YOUR GOAL
Output all of the records exactly as written.

[Saved entries]
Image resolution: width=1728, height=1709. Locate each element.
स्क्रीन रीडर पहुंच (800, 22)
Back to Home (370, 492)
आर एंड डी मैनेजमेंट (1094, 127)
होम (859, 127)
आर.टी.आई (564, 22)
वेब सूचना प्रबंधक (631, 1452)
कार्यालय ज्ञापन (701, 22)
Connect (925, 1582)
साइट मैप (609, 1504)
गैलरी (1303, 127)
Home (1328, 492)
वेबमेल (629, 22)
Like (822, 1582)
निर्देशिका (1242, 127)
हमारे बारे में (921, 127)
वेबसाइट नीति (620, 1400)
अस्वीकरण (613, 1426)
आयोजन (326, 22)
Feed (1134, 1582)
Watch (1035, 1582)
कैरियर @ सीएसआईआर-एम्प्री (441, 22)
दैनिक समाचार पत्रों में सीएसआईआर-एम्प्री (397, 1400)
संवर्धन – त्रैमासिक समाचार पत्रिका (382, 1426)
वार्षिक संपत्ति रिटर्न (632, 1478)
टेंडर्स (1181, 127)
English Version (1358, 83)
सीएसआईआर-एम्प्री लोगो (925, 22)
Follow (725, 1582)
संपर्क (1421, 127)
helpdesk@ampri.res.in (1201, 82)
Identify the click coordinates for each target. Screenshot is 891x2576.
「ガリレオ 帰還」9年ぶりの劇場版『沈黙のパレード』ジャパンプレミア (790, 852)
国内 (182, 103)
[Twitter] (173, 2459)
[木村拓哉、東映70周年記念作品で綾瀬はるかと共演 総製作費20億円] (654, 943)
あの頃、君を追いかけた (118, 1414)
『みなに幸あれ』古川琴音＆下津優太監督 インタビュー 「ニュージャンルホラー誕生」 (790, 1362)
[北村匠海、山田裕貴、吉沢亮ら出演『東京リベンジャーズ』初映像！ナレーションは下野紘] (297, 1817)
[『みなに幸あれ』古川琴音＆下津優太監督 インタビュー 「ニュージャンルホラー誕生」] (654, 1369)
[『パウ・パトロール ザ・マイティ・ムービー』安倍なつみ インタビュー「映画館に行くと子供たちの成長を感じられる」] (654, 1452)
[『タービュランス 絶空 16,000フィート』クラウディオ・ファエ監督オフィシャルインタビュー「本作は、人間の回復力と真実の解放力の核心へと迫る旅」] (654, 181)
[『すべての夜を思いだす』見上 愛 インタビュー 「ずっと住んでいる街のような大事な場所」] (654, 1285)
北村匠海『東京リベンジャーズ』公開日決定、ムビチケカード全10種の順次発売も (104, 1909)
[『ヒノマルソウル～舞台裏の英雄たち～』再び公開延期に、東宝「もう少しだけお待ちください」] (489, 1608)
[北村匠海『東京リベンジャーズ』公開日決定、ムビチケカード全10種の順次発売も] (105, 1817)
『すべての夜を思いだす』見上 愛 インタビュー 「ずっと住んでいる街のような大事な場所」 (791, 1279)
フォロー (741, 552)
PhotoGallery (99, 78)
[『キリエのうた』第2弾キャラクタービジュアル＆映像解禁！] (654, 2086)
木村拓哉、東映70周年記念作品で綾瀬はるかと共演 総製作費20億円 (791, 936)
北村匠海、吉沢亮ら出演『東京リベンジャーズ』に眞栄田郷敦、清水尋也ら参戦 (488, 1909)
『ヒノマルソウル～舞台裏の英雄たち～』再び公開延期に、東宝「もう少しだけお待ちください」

ANSWER FOR THE TASK
Image resolution: width=1728, height=1709. Locate each element.
स्क्रीन रीडर पहुंच (800, 22)
Back to Home (370, 492)
आर एंड डी मैनेजमेंट (1094, 127)
होम (859, 127)
आर.टी.आई (564, 22)
वेब सूचना प्रबंधक (631, 1452)
कार्यालय ज्ञापन (701, 22)
Connect (925, 1582)
साइट मैप (609, 1504)
गैलरी (1303, 127)
Home (1328, 492)
वेबमेल (629, 22)
Like (822, 1582)
निर्देशिका (1242, 127)
हमारे बारे में (921, 127)
वेबसाइट नीति (620, 1400)
अस्वीकरण (613, 1426)
आयोजन (326, 22)
Feed (1134, 1582)
Watch (1035, 1582)
कैरियर @ सीएसआईआर-एम्प्री (441, 22)
दैनिक समाचार पत्रों में सीएसआईआर-एम्प्री (397, 1400)
संवर्धन – त्रैमासिक समाचार पत्रिका (382, 1426)
वार्षिक संपत्ति रिटर्न (632, 1478)
टेंडर्स (1181, 127)
English Version (1358, 83)
सीएसआईआर-एम्प्री लोगो (925, 22)
Follow (725, 1582)
संपर्क (1421, 127)
helpdesk@ampri.res.in (1201, 82)
Identify the click coordinates for each target. Screenshot is 891x2576.
「ガリレオ 帰還」9年ぶりの劇場版『沈黙のパレード』ジャパンプレミア (790, 852)
国内 (182, 103)
[Twitter] (173, 2459)
[木村拓哉、東映70周年記念作品で綾瀬はるかと共演 総製作費20億円] (654, 943)
あの頃、君を追いかけた (118, 1414)
『みなに幸あれ』古川琴音＆下津優太監督 インタビュー 「ニュージャンルホラー誕生」 (790, 1362)
[北村匠海、山田裕貴、吉沢亮ら出演『東京リベンジャーズ』初映像！ナレーションは下野紘] (297, 1817)
[『みなに幸あれ』古川琴音＆下津優太監督 インタビュー 「ニュージャンルホラー誕生」] (654, 1369)
[『パウ・パトロール ザ・マイティ・ムービー』安倍なつみ インタビュー「映画館に行くと子供たちの成長を感じられる」] (654, 1452)
[『タービュランス 絶空 16,000フィート』クラウディオ・ファエ監督オフィシャルインタビュー「本作は、人間の回復力と真実の解放力の核心へと迫る旅」] (654, 181)
[『すべての夜を思いだす』見上 愛 インタビュー 「ずっと住んでいる街のような大事な場所」] (654, 1285)
北村匠海『東京リベンジャーズ』公開日決定、ムビチケカード全10種の順次発売も (104, 1909)
[『ヒノマルソウル～舞台裏の英雄たち～』再び公開延期に、東宝「もう少しだけお待ちください」] (489, 1608)
[北村匠海『東京リベンジャーズ』公開日決定、ムビチケカード全10種の順次発売も] (105, 1817)
『すべての夜を思いだす』見上 愛 インタビュー 「ずっと住んでいる街のような大事な場所」 (791, 1279)
フォロー (741, 552)
PhotoGallery (99, 78)
[『キリエのうた』第2弾キャラクタービジュアル＆映像解禁！] (654, 2086)
木村拓哉、東映70周年記念作品で綾瀬はるかと共演 総製作費20億円 (791, 936)
北村匠海、吉沢亮ら出演『東京リベンジャーズ』に眞栄田郷敦、清水尋也ら参戦 (488, 1909)
『ヒノマルソウル～舞台裏の英雄たち～』再び公開延期に、東宝「もう少しだけお待ちください」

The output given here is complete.